Start of Block
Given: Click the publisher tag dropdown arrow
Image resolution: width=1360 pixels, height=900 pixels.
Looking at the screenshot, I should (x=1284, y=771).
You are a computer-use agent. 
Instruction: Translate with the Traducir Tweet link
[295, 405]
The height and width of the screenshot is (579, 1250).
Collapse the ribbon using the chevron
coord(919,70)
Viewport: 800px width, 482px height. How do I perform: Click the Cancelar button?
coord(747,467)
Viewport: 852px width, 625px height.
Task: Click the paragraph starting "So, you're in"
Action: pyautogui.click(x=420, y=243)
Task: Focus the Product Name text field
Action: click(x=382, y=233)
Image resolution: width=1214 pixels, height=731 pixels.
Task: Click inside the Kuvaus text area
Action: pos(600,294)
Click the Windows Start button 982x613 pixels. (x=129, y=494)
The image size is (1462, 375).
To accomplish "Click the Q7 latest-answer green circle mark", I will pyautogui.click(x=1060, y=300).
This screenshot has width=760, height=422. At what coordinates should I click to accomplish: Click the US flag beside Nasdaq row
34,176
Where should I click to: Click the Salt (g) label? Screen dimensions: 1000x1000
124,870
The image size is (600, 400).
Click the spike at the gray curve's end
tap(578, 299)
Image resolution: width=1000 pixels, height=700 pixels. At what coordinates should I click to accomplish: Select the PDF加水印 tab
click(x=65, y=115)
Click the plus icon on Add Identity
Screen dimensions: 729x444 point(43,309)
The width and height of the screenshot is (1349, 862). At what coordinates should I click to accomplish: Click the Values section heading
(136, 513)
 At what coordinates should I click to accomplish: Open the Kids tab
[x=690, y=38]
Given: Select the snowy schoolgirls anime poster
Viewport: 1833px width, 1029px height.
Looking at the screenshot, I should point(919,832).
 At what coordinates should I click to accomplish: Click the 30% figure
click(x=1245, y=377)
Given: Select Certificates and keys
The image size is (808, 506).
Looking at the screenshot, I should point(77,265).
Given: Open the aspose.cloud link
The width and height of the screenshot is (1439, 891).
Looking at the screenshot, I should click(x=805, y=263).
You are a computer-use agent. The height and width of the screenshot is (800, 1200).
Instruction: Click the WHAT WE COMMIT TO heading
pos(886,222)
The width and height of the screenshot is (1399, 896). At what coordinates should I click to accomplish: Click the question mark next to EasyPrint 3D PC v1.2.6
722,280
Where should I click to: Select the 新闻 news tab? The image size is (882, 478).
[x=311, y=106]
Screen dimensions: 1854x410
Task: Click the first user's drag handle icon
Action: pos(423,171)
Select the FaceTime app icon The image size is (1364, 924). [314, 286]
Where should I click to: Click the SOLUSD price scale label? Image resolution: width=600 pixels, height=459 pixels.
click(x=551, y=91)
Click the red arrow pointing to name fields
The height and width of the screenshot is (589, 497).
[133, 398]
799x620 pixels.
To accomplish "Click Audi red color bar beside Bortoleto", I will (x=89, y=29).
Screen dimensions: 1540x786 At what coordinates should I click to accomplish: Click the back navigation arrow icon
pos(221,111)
End of Block
_Work order_
Without changing a word, print all of the entries above.

_Written response_
Given: Click the publisher tag dropdown arrow
Image resolution: width=1360 pixels, height=900 pixels.
Looking at the screenshot, I should (x=1284, y=771).
You are a computer-use agent. 
Instruction: Translate with the Traducir Tweet link
[295, 405]
The height and width of the screenshot is (579, 1250).
Collapse the ribbon using the chevron
coord(919,70)
Viewport: 800px width, 482px height. How do I perform: Click the Cancelar button?
coord(747,467)
Viewport: 852px width, 625px height.
Task: Click the paragraph starting "So, you're in"
Action: pyautogui.click(x=420, y=243)
Task: Focus the Product Name text field
Action: click(x=382, y=233)
Image resolution: width=1214 pixels, height=731 pixels.
Task: Click inside the Kuvaus text area
Action: pos(600,294)
Click the Windows Start button 982x613 pixels. (x=129, y=494)
The image size is (1462, 375).
To accomplish "Click the Q7 latest-answer green circle mark", I will pyautogui.click(x=1060, y=300).
This screenshot has width=760, height=422. At what coordinates should I click to accomplish: Click the US flag beside Nasdaq row
34,176
Where should I click to: Click the Salt (g) label? Screen dimensions: 1000x1000
124,870
The image size is (600, 400).
Click the spike at the gray curve's end
tap(578, 299)
Image resolution: width=1000 pixels, height=700 pixels. At what coordinates should I click to accomplish: Select the PDF加水印 tab
click(x=65, y=115)
Click the plus icon on Add Identity
Screen dimensions: 729x444 point(43,309)
The width and height of the screenshot is (1349, 862). At what coordinates should I click to accomplish: Click the Values section heading
(136, 513)
 At what coordinates should I click to accomplish: Open the Kids tab
[x=690, y=38]
Given: Select the snowy schoolgirls anime poster
Viewport: 1833px width, 1029px height.
Looking at the screenshot, I should point(919,832).
 At what coordinates should I click to accomplish: Click the 30% figure
click(x=1245, y=377)
Given: Select Certificates and keys
The image size is (808, 506).
Looking at the screenshot, I should point(77,265).
Given: Open the aspose.cloud link
The width and height of the screenshot is (1439, 891).
Looking at the screenshot, I should click(x=805, y=263).
You are a computer-use agent. The height and width of the screenshot is (800, 1200).
Instruction: Click the WHAT WE COMMIT TO heading
pos(886,222)
The width and height of the screenshot is (1399, 896). At what coordinates should I click to accomplish: Click the question mark next to EasyPrint 3D PC v1.2.6
722,280
Where should I click to: Select the 新闻 news tab? The image size is (882, 478).
[x=311, y=106]
Screen dimensions: 1854x410
Task: Click the first user's drag handle icon
Action: pos(423,171)
Select the FaceTime app icon The image size is (1364, 924). [314, 286]
Where should I click to: Click the SOLUSD price scale label? Image resolution: width=600 pixels, height=459 pixels.
click(x=551, y=91)
Click the red arrow pointing to name fields
The height and width of the screenshot is (589, 497).
[133, 398]
799x620 pixels.
To accomplish "Click Audi red color bar beside Bortoleto", I will (x=89, y=29).
Screen dimensions: 1540x786 At what coordinates should I click to accomplish: Click the back navigation arrow icon
pos(221,111)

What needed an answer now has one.